→ **Text to read**:
Organic carbon (OC) is a major component of the atmospheric aerosol [Turpin et al., 2000]. Better understanding of its concentrations, composition, and sources is critical for environmental issues ranging from air quality to climate change. Early aircraft measurements identified a high-altitude source [Novakov et al., 1997; Murphy et al., 1998]. The ACE-Asia aircraft mission over the NW Pacific in April–May 2001 [Huebert et al., 2003a] provided the first quantitative measurements of OC aerosol mass concentrations in the free troposphere (FT), obtained by three research groups using two independent methods [Maria et al., 2003; Huebert et al., 2004; Mader et al., 2002]. We show here that the FT observations are 10–100 times higher than expected from a standard OC aerosol model, with potential implications for intercontinental transport of pollution and for the radiative forcing of climate.

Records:
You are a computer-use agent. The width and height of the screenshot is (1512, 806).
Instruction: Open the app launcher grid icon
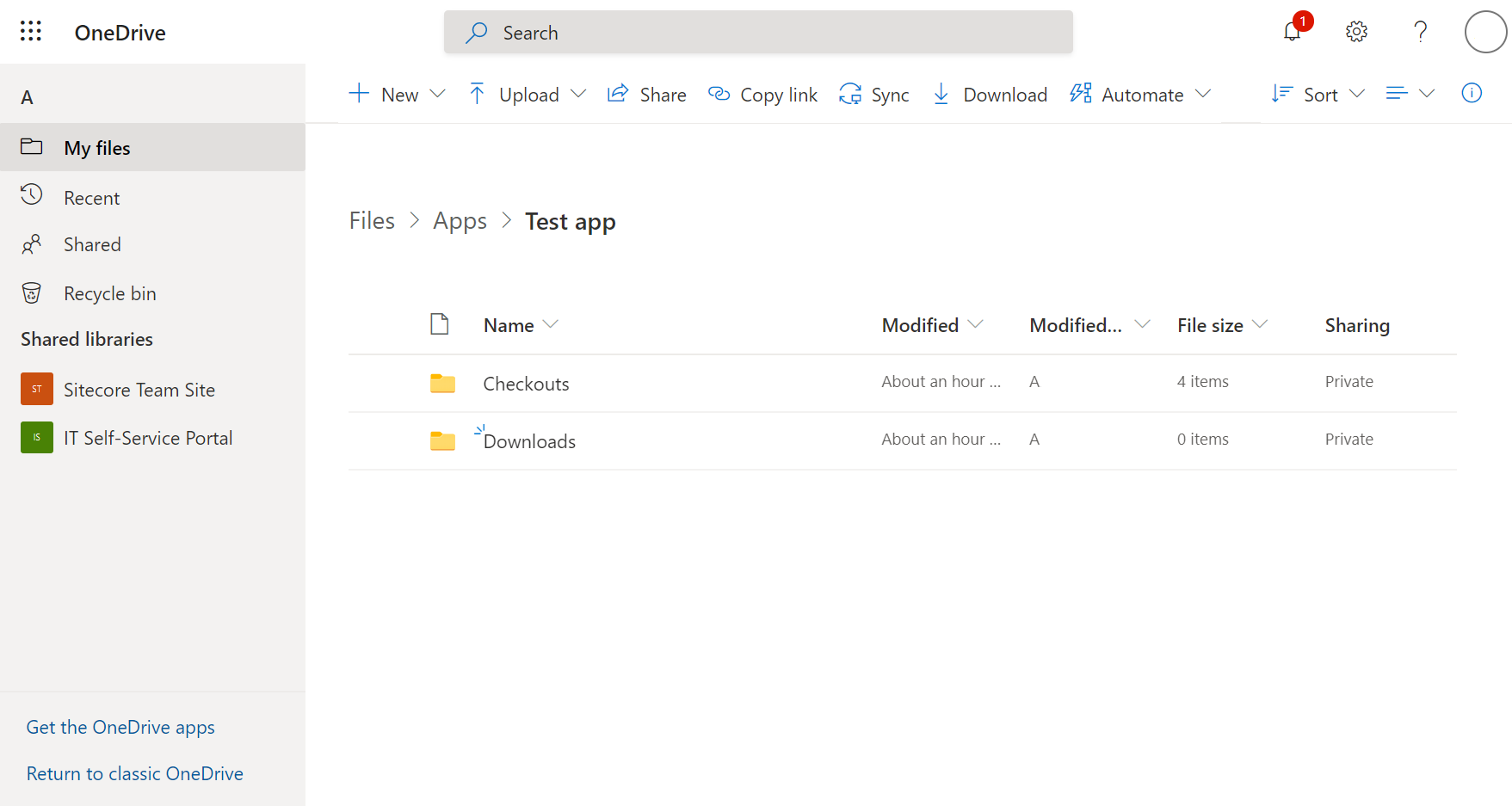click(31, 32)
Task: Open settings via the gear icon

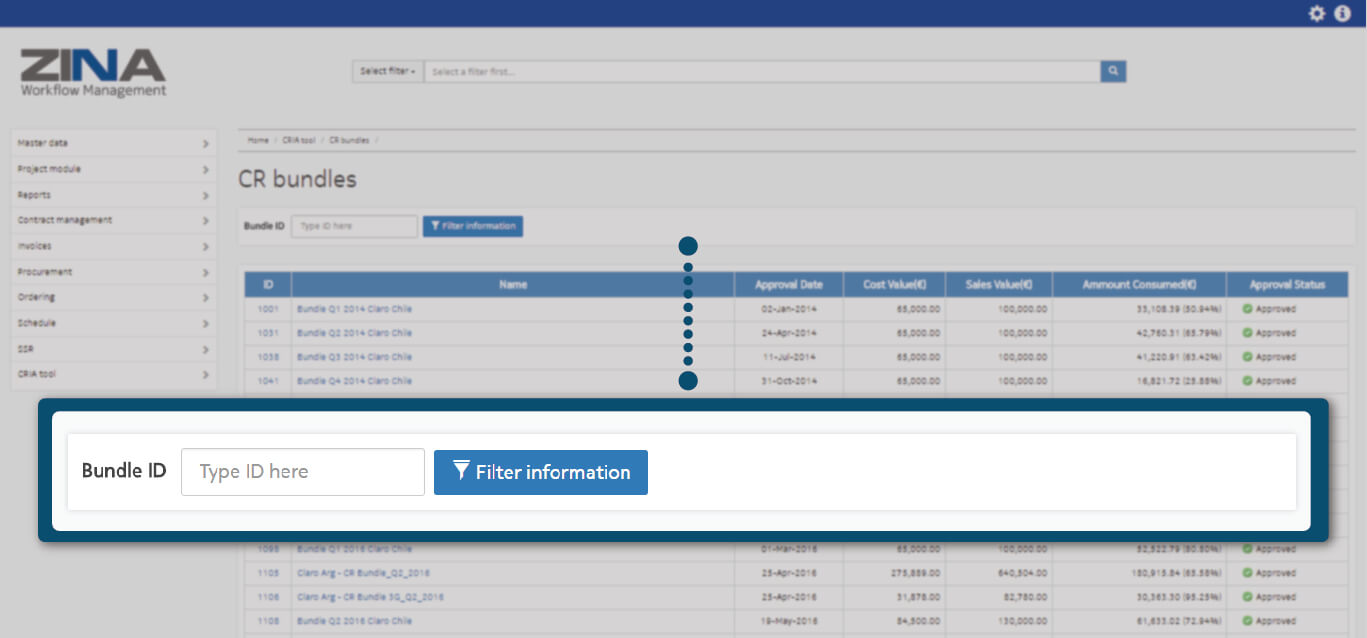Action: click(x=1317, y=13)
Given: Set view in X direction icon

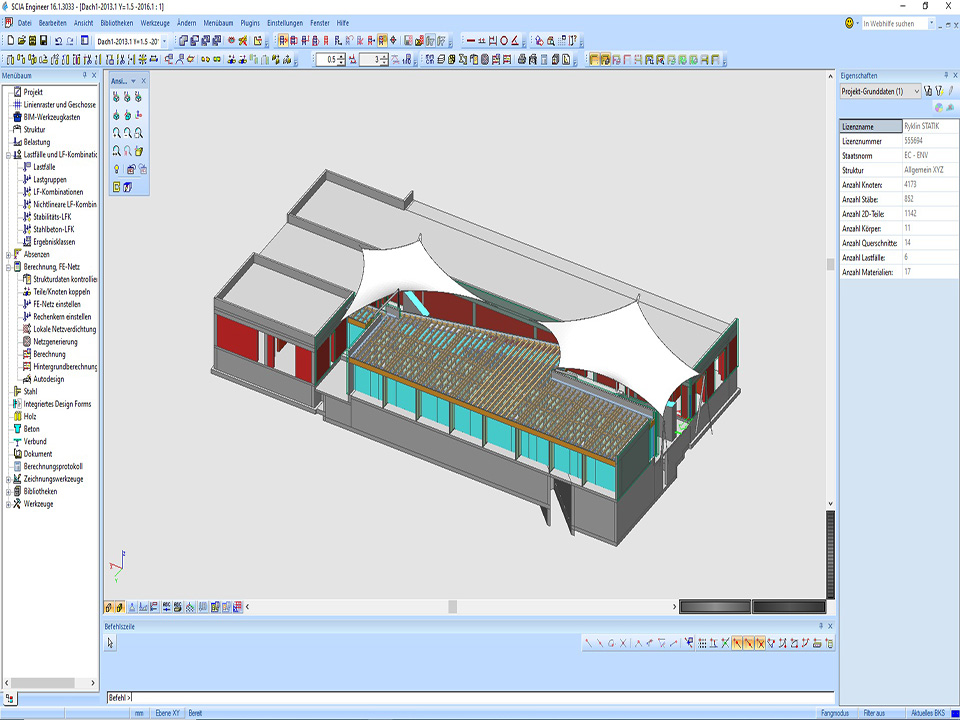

→ **Stated problem A**:
Answer these questions from the organic carbon passage:
(i) When and over what region did the ACE-Asia aircraft mission take place?
(ii) How many research groups measured OC aerosol in the free troposphere, and with how many independent methods?
(iii) How much higher are the free troposphere observations than a standard OC aerosol model predicts?
→ **Stated problem B**: Extend the organic carbon passage, picking up after its final sentence.
The data stand apart from the passage on organic carbon aerosol.

→ **Exercise answer A**:
(i) April–May 2001, over the NW Pacific.
(ii) Three research groups, using two independent methods.
(iii) 10–100 times higher.

→ **Exercise answer B**:
 The ACE-Asia campaign involved a C-130 aircraft with ceiling of 6.5 km, and a Twin Otter aircraft with ceiling of 3.7 km, flying from Iwakuni, Japan. Its focus was to characterize the radiative properties of Asian aerosols transported over the NW Pacific. Aerosol measurements on both aircraft included OC, elemental carbon (EC), and inorganic ions. The OC measurements were made by thermal optical analysis aboard both aircraft [Huebert et al., 2004; Mader et al., 2002], and also aboard the C-130 by Fourier transform infrared transmission spectroscopy [Maria et al., 2003]. Intercomparison between the two methods found excellent agreement (R2 = 0.93 and slope of 0.91) [Maria et al., 2003]. Sample collection times varied from 15 to 290 minutes. All measurements were above the detection limits.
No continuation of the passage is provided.